Under this statutory scheme, the sentencing range for attempt to commit serious bodily injury with a deadly weapon (two to eight years) is less than the range for attempt to commit bodily injury with a deadly weapon (five to sixteen years). Accordingly, the second degree assault statute, section 18-3-203, violates equal protection guarantees because it imposes a harsher penalty for less serious criminal conduct than does the first degree assault statute, section 18-3-202.

When a statutory provision is found to be unconstitutional,

the remaining provisions of the statute are valid, unless it appears to the court that the valid provisions of the statute are so essentially and inseparably connected with, and so dependent upon, the void provision that it cannot be presumed the legislature would have enacted the valid provisions without the void one; or unless the court determines that the valid provisions, standing alone, are incomplete and are incapable of being executed in accordance with the legislative intent.

§ 2-4-204, 1B C.R.S. (1980). 6 Furthermore, "[i]n determining the severability of the sections of a statute, the court must look to legislative intent." Colorado Project-Common Cause v. Anderson, 177 Colo. 402, 404, 495 P.2d 218, 219 (1972). The disputed issue in this case is which provision of the statute must be severed to remedy the constitutional defect.

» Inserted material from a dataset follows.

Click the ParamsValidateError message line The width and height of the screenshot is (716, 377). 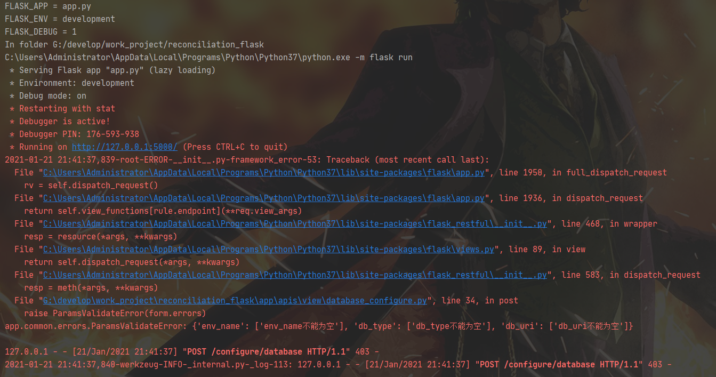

The People argue that the appropriate treatment of the second degree assault statute is to strike the crime of violence sentencing provision as it applies to attempted second degree assault under section 18-3-203(1)(b). This solution would make attempted second degree assault under section 18-3-203(1)(b) a class 4 felony subject to the same presumptive range of penalty as attempted first degree assault. Duc Nguyen disagrees and argues that the equal protection violation remains if both offenses are subject to the same punishment because attempted second degree assault is a less serious offense. He contends that the "only constitutional construction of subsection (1)(b) is to strike the attempt language from the substantive provision, and to sentence Duc Nguyen in accordance with the general attempt statute...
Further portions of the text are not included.